There’s a monument just north of Sun Valley inscribed on the base with an eulogy Papa wrote for a friend several decades earlier:[166]

Best of all he loved the fall

the leaves yellow on cottonwoods

leaves floating on trout streams

and above the hills

the high blue windless skies

Now he will be a part of them forever.

He really reminds me of an old friend back in Santa Fe who has grown more handsome with age. Hi Bruce!

The Roman Wall Blues

Here’s one for the vets among us, courtesy W.H.Auden

Over the heather the wet wind blows,
I’ve lice in my tunic and a cold in my nose.

The rain comes pattering out of the sky,
I’m a Wall soldier, I don’t know why.

The mist creeps over the hard grey stone,
My girl’s in Tungria; I sleep alone.

Aulus goes hanging around her place,
I don’t like his manners, I don’t like his face.

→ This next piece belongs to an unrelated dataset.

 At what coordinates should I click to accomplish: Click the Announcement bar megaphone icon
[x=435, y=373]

Piso’s a Christian, he worships a fish;
There’d be no kissing if he had his wish.

She gave me a ring but I diced it away;
I want my girl and I want my pay.

When I’m a veteran with only one eye
I shall do nothing but look at the sky.

–W.H.Auden

Steinbeck

Revisiting an old book I haven’t read in 50 years, John Steinbeck’s “Travels With Charley” and discovering insights I missed as a young man that resonate with me today. Steinbeck was just 58 when he embarked on one last cross-country road trip, but he already had one foot in the grave.

As it turned out, he had years yet to live. But I believe the progress of congenital heart disease left him more worried about a long decline as an invalid.

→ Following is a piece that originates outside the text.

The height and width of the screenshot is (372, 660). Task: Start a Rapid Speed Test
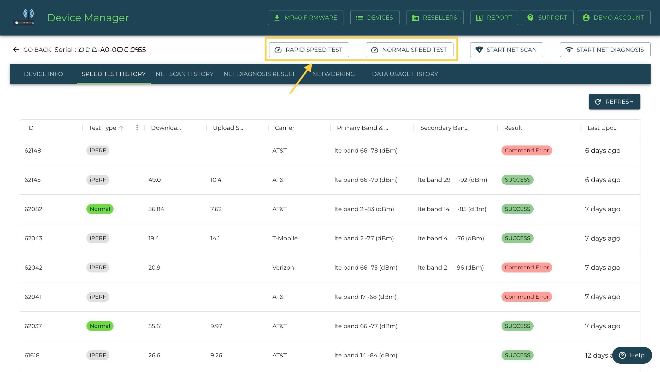(x=309, y=50)
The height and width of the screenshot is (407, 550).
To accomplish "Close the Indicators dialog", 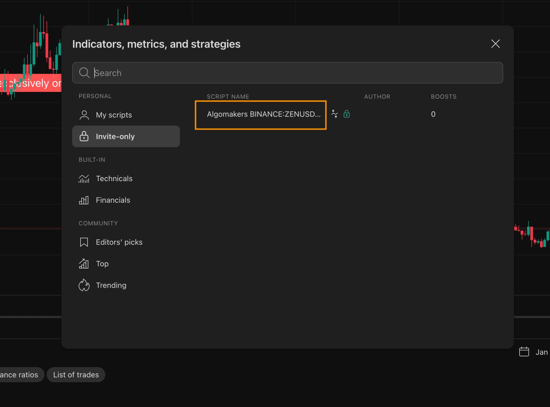I will pyautogui.click(x=495, y=44).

“It had happened to so many of my friends. The lecture ends, ‘Slow down. You’re not as young as you once were.’ And I had seen so many begin to pack their lives in cotton wool, smother their impulses, hood their passions, and gradually retire from their manhood into a kind of spiritual and physical semi-invalidism. In this they were encouraged by wives and relatives, and it’s such a sweet trap.

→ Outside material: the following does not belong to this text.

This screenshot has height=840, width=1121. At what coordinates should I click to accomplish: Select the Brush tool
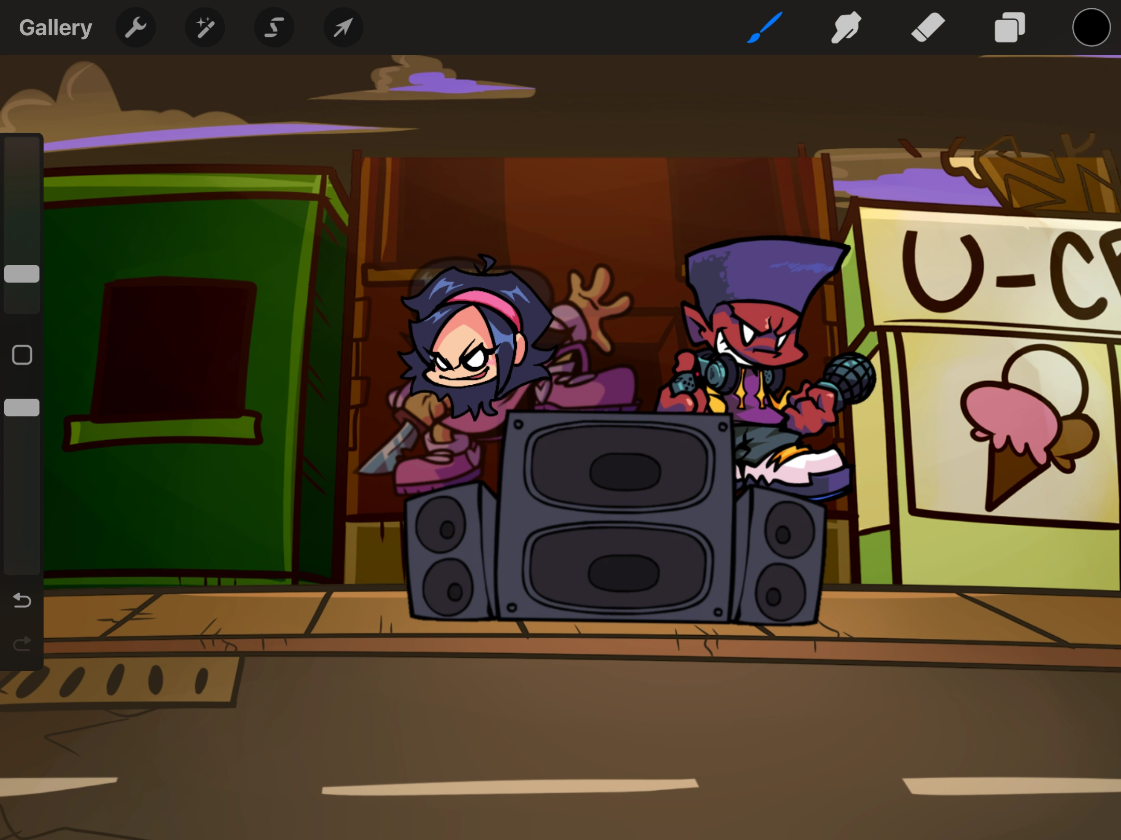pyautogui.click(x=764, y=27)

“Who doesn’t like to be a center for concern? A kind of second childhood falls on so many men. … I see too many men delay their exits with a sickly, slow reluctance to leave the stage. It’s bad theater as well as bad living.”

Ghost Boats

One of the most intriguing collateral effects of the ongoing drought has been the emergence of “ghost boats” on the beds of drying reservoirs. Most, like the one in a previous post, are pleasure craft and it’s easy to imagine how they came to sink beneath the waves of Lake Mead or Powell. But the hulk recently discovered on the dried mud of Lake Shasta in northern California has a more curious provenance. It was a WWII Landing Craft, Vehicle, Personnel (LCVP) more commonly known as a Higgins Boat for its designer and builder, Andrew Jackson Higgins. Just 36 feet long and 10 feet wide, these little boats could carry three dozen soldiers (or Marines) and its shallow draught and front ramp made it possible to drop them directly on the beach. The design made not just the Normandy D-Day landing but MacArthur’s island-hopping Pacific campaign possible. The numbers on the Lake Shasta wreck identify it as one assigned to the USS Monrovia, which earned battle stars in both the Atlantic and Pacific, so the Lake Shasta boat may well be a veteran of Sicily, Tarawa, Kwajalein and Saipan. Higgins produced nearly 24,000 of his boats but few survived the war. The Lake Shasta boat was probably sold as war surplus and intended for use as a tour boat. Higgins himself died of stomach ulcers in 1952 at age 65.